The Earth's biodiversity-the rich variety of life on our planet-is disappearing at an alarming rate. And while many books have focused on the expected ecological consequences, or on the aesthetic, ethical, sociological, or economic dimensions of this loss, Sustaining Life is the first book to examine the full range of potential threats that diminishing biodiversity poses to human health.

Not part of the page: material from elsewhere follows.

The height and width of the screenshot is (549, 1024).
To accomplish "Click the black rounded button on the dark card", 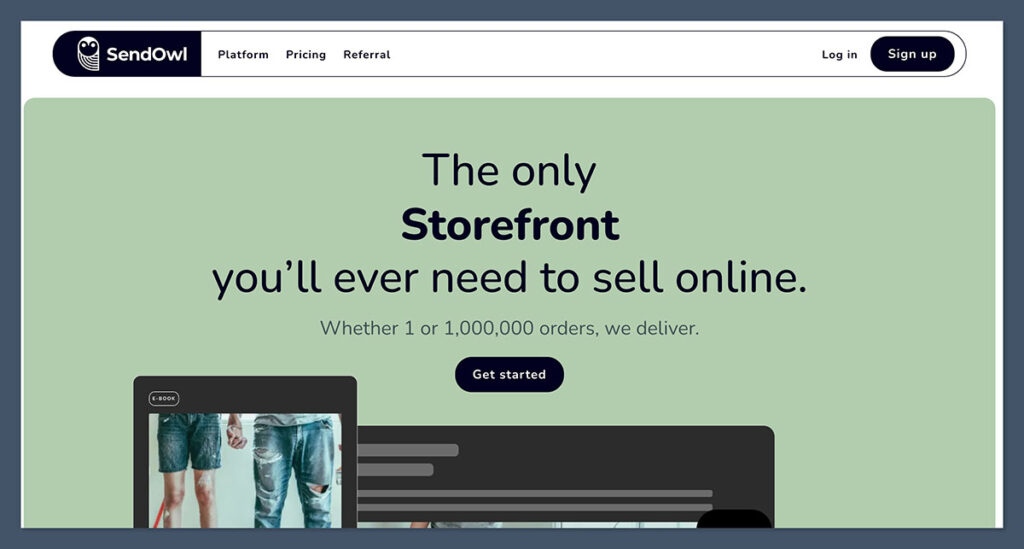I will pos(733,519).
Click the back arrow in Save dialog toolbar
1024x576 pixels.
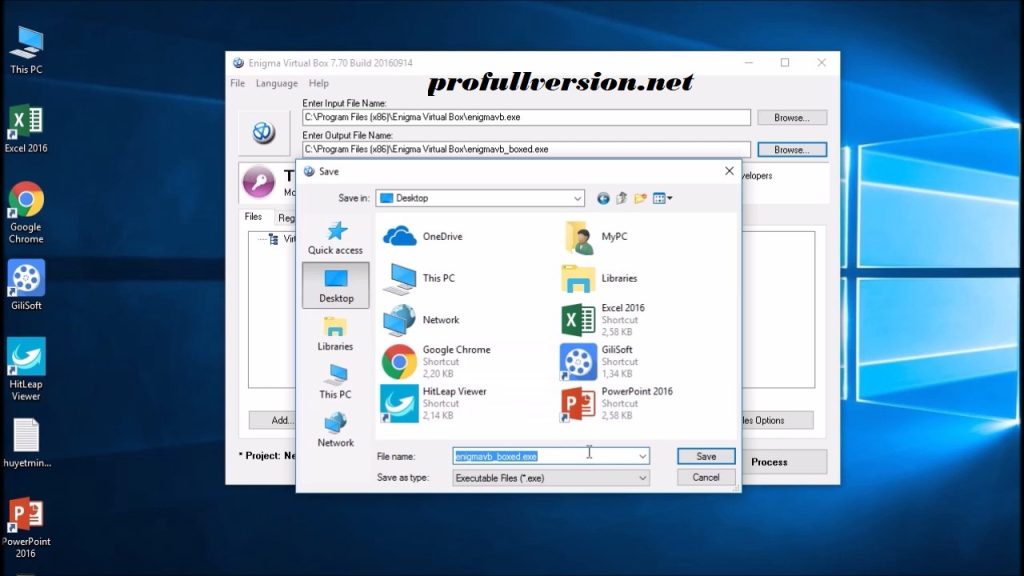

Edited and written by Harvard Medical School physicians Eric Chivian and Aaron Bernstein, along with more than 100 leading scientists who contributed to writing and reviewing the book, Sustaining Life presents a comprehensive--and sobering--view of how human medicines, biomedical research, the emergence and spread of infectious diseases, and the production of food, both on land and in the oceans, depend on biodiversity. The book's ten chapters cover everything from what biodiversity is and how human activity threatens it to how we as individuals can help conserve the world's richly varied biota. Seven groups of organisms, some of the most endangered on Earth, provide detailed case studies to illustrate the contributions they have already made to human medicine, and those they are expected to make if we do not drive them to extinction. Drawing on the latest research, but written in language a general reader can easily follow, Sustaining Life argues that we can no longer see ourselves as separate from the natural world, nor assume that we will not be harmed by its alteration. Our health, as the authors so vividly show, depends on the health of other species and on the vitality of natural ecosystems.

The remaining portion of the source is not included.